PEDIDO A: No trecho, que objeto é apontado como a prova material de que o autor ensinou fotografia?
PEDIDO B: Liste as ações que, segundo o trecho, o aluno contou ter vontade de fazer.

TRECHO PARA LEITURA:
/---

Evoluções

21/11/97


Oh, dona Sabrina, vejo sua alegria e seu riso, esse leque maluco de plumas coloridas mas, vou ter que decepcioná-la: apesar do título, não venho falar de escolas de samba nem contar casos escabrosos de outros carnavais...

Já devo ter dito que em outra encarnação fui fotógrafo. Hoje tento olhar para trás, apenas para confirmar o fato, mas a distância me parece infinita e permaneço na dúvida: será?... Nos cacos que sobram e nos atravancam o caminho, há indícios seguros de que além de fotógrafo meti-me a ensinar fotografia, mesmo antes de aprendê-la! Sim, a prova material de que tudo não passa de um devaneio louco continua lá, material, torta e horrorosa como há quase 30 anos atrás: um poste. (Permitam-se esclarecer que já não me preocupa o mínimo o fato de, via de regra, me tomarem por louco. Antes, ainda me perguntava: será?... serei? Hoje, isto me parece irrelevante, pois acredito que somos mesmo, todos, um pouco mais, um pouco menos, cada um do seu jeito, salvo, talvez, os que estão internados... Daquela época, lembro que um aluno contou ter vontade de fechar o carro no meio do congestionamento e ir embora a pé. Voltaria, tarde da noite, para buscar o carro. Comentou: morro de vontade de fazer isso. Por que acho que louco não é quem deixa o carro trancado no meio da rua, louco é quem fica dentro do carro parado horas a fio... Detalhe importante: isso foi na São Paulo do início do anos setenta! Assim, acabei acostumando e aceitando ser visto como louco... É uma fama que vem comigo da adolescência...) Fechado o parêntese, voltemos ao poste, à prova de que além de fotógrafo meti-me mesmo a professor...

\---

MATERIAL FORNECIDO:
/---

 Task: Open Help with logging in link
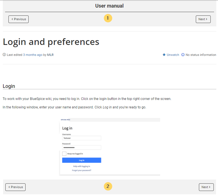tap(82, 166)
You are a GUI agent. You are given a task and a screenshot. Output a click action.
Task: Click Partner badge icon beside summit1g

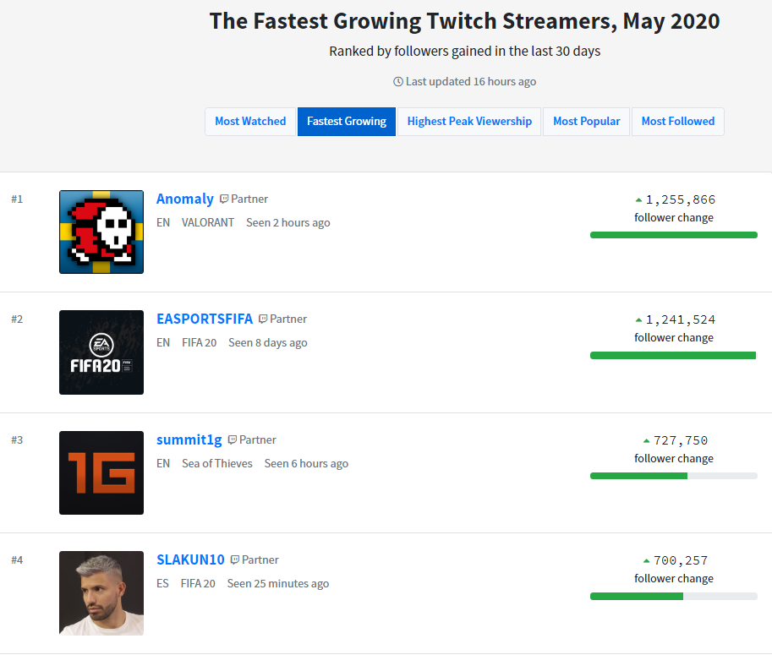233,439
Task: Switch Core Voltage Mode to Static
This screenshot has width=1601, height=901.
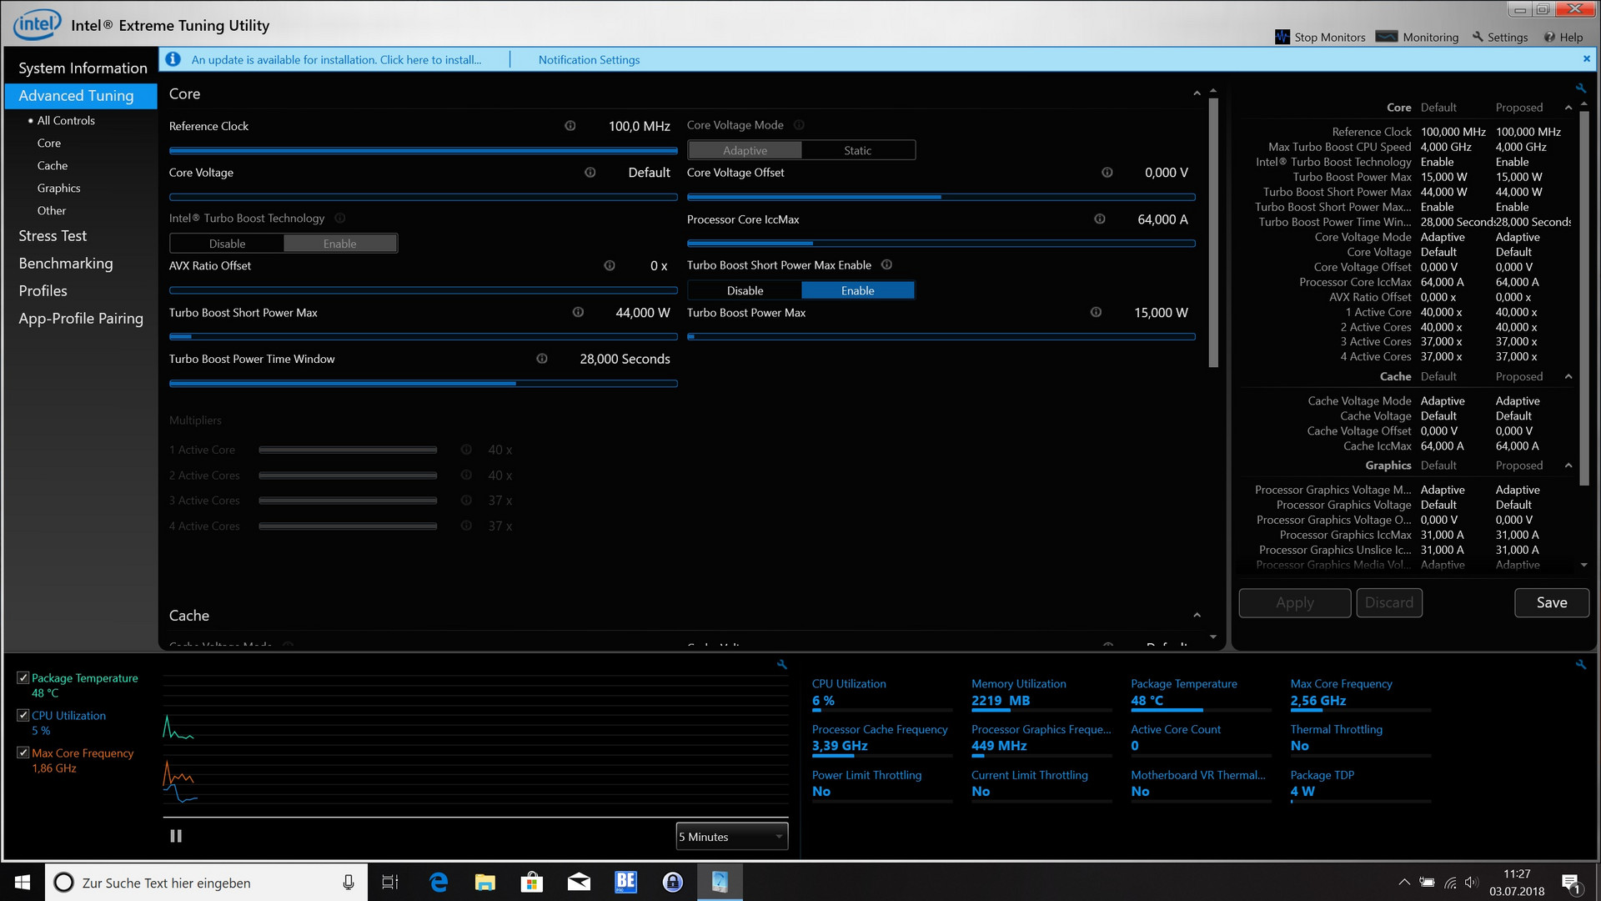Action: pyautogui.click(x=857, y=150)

\---
/---

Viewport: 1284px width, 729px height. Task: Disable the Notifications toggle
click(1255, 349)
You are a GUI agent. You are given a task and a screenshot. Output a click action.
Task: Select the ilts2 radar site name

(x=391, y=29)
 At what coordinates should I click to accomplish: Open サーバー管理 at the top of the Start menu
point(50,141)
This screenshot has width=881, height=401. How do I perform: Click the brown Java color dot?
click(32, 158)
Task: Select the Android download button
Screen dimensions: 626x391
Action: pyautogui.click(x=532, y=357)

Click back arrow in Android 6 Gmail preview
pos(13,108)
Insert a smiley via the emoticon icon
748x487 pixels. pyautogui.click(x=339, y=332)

\---

SOLUÇÃO ESCRITA A: Um poste.

SOLUÇÃO ESCRITA B:
- Fechar o carro no meio do congestionamento
- Ir embora a pé
- Voltar tarde da noite para buscar o carro